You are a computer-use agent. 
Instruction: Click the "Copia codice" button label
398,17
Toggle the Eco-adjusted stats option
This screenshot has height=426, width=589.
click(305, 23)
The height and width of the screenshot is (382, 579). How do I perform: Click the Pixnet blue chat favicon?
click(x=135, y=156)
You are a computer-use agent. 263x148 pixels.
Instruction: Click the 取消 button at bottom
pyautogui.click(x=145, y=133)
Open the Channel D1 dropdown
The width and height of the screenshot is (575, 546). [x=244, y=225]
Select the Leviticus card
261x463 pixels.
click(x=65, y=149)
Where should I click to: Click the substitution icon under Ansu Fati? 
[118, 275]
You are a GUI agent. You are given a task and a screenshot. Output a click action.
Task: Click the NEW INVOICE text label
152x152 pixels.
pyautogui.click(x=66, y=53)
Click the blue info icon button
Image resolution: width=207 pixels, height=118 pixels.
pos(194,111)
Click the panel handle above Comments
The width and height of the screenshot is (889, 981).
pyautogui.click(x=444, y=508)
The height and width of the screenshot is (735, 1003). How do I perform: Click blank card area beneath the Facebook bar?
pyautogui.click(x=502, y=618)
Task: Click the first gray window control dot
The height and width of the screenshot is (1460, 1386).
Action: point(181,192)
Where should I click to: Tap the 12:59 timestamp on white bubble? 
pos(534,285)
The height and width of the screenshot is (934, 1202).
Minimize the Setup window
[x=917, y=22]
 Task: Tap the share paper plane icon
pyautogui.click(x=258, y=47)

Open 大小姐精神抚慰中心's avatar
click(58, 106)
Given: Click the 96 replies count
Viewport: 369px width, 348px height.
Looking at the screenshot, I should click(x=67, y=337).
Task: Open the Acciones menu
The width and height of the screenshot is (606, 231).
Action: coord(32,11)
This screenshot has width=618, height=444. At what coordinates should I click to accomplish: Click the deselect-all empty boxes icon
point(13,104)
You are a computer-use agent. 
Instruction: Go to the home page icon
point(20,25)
........
YOUR ASSIGNMENT: The last part of the records is the answer, beginning at the line that holds "The width and height of the screenshot is (606, 231)." and including the final line, repeated exactly.

SOLUTION:
The width and height of the screenshot is (606, 231).
Action: coord(32,11)
This screenshot has width=618, height=444. At what coordinates should I click to accomplish: Click the deselect-all empty boxes icon
point(13,104)
You are a computer-use agent. 
Instruction: Go to the home page icon
point(20,25)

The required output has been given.